Outcomes Following Single and Recurrent In-Hospital Cardiac Arrests in Children With Heart Disease: A Report From American Heart Association's Get With the Guidelines Registry-Resuscitation.

Pediatr Crit Care Med

1Division of Pediatric Cardiology, Department of Pediatrics, Arkansas Children's Hospital, University of Arkansas Medical Center, Little Rock, AR. 2Division of Pediatric Critical Care, Department of Pediatrics, Arkansas Children's Hospital, University of Arkansas Medical Center, Little Rock, AR. 3Division of Pediatric Cardiology, Department of Pediatrics, University of Michigan, Ann Arbor, MI. 4Johns Hopkins Children's Heart Surgery, All Children's Hospital, Saint Petersburg, Florida, St. Petersburg, Tampa, FL. 5Division of Cardiac Surgery, Johns Hopkins University School of Medicine, Baltimore, MD. 6Division of Biostatistics, Department of Pediatrics, Arkansas Children's Hospital, University of Arkansas Medical Center, Little Rock, AR. 7Department of Cardiothoracic Surgery. 8University of Pennsylvania Center for Clinical Epidemiology and Biostatistics, Philadelphia, PA. 9Department of Anesthesia and Critical Care, The Children's Hospital of Philadelphia; Philadelphia, PA.

Published: June 2016

Objectives: Little is known regarding patient characteristics and outcomes associated with cardiac arrest in hospitalized children with underlying heart disease. We described clinical characteristics and in-hospital outcomes in cardiac patients with both single and recurrent cardiac arrests.

Design: Retrospective analysis evaluating characteristics and outcomes in single versus recurrent arrest groups in unadjusted and adjusted analyses.

Setting: American Heart Association's Get with the Guidelines-Resuscitation registry (2000-2010).

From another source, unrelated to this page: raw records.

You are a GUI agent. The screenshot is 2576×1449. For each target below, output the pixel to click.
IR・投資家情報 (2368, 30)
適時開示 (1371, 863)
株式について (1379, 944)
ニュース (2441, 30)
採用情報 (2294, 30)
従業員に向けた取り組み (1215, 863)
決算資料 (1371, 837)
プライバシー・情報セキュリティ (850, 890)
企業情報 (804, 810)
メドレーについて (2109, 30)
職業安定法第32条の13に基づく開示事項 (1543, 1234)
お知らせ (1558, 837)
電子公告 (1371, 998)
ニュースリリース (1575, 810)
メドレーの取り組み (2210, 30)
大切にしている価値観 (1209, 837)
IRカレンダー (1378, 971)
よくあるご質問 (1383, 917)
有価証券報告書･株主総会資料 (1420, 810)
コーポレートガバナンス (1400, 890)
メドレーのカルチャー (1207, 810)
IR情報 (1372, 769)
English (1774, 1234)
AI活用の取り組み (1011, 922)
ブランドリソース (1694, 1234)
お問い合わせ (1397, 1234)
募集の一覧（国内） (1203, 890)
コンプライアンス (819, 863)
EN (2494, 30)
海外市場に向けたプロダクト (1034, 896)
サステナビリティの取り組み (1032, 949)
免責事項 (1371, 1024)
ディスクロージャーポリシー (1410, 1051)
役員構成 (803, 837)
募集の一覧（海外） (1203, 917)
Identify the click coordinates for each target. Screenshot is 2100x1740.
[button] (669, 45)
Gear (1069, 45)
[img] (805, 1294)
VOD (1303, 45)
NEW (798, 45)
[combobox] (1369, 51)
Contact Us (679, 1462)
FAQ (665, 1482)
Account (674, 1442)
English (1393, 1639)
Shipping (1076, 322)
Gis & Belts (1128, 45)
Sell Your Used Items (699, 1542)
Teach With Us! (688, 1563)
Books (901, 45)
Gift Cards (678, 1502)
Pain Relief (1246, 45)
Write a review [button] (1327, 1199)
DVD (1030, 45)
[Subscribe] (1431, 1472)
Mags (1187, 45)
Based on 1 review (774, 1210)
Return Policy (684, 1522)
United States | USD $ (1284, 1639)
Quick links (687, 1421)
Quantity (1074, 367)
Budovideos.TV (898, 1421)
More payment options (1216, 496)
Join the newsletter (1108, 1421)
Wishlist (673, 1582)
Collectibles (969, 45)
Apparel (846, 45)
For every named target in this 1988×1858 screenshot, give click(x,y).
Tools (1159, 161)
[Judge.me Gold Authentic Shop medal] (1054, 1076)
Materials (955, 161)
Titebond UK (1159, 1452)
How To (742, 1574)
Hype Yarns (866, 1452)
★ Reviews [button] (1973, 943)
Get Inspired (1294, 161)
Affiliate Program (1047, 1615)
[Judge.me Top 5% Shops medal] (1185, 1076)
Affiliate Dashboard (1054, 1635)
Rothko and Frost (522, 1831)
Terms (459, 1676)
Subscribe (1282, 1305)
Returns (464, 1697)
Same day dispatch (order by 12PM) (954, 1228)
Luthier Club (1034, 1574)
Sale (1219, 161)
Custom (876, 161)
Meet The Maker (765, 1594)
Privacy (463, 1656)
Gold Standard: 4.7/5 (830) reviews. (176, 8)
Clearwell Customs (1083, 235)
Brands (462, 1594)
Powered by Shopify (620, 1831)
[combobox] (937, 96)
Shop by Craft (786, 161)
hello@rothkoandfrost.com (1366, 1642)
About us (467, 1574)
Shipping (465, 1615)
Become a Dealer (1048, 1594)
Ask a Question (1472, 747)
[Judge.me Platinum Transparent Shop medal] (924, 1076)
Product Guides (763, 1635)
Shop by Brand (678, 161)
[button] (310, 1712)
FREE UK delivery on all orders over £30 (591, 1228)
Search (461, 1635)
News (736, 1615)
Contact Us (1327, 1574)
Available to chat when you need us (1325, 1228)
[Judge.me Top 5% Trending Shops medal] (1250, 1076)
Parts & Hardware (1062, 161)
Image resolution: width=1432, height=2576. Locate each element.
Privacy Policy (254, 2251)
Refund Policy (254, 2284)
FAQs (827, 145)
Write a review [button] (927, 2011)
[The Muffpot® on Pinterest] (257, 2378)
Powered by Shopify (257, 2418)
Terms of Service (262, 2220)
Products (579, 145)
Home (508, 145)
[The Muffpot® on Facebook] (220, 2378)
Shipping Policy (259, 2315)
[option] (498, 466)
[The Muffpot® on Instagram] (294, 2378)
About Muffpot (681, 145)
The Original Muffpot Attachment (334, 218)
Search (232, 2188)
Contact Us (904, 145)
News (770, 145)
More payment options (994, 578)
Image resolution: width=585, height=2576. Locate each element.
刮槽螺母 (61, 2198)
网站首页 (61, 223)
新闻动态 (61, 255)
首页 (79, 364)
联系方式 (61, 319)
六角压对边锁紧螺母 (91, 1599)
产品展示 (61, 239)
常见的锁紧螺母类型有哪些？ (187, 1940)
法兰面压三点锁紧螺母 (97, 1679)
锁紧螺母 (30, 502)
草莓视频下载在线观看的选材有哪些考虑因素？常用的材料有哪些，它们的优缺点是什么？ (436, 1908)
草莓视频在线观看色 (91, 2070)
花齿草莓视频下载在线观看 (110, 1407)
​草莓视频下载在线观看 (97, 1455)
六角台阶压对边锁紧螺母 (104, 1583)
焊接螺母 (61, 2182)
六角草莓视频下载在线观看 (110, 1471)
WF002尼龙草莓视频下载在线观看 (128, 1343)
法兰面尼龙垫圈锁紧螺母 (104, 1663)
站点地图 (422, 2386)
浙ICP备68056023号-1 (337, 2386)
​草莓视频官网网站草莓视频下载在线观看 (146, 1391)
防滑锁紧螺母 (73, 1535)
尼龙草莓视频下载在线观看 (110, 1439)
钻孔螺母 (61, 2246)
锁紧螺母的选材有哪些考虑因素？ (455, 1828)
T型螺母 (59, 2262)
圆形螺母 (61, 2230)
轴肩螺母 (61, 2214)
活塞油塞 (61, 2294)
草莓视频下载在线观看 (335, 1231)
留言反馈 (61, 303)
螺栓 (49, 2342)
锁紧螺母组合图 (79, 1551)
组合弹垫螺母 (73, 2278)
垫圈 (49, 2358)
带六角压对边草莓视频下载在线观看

Patients: Children younger than 18 years, identified with medical or surgical cardiac disease and one or more in-hospital cardiac arrest.

Interventions: None.

Measurement And Main Results: One thousand eight hundred and eighty-nine patients with 2,387 cardiac arrests from 157 centers met inclusion criteria: 1,546 (82%) with a single arrest and 343 (18%) with a recurrent arrest. More than two thirds of recurrent cardiac arrests occurred in ICUs, and those with recurrent arrest had a higher prevalence of baseline comorbidities (e.g., more likely to be mechanically ventilated and receiving vasoactive infusions). Overall survival to hospital discharge was 51%, and was lower in the recurrent versus single arrest group (41% vs 53%; p < 0.001). In analysis adjusted for baseline comorbidities, there was no longer a statistically significant association between recurrent arrest and survival (odds ratio, 0.74; 95% CI, 0.33-1.63; p = 0.45). In stratified analysis, the relationship between recurrent arrest and lower survival was more prominent in the surgical-cardiac (odds ratio, 0.39; 95% CI, 0.14-1.11; p = 0.09) versus medical-cardiac (odds ratio, 0.96; 95% CI, 0.28-3.30; p = 0.95) group.

Conclusions: In this large multicenter study, half of pediatric cardiac patients who suffered a cardiac arrest survived to hospital discharge. Lower survival in the group with recurrent arrest may be explained in part by the higher prevalence of baseline comorbidities in these patients, and surgical cardiac patients appeared to be at greatest risk. Further study is necessary to develop strategies to reduce subsequent mortality in these high-risk patients.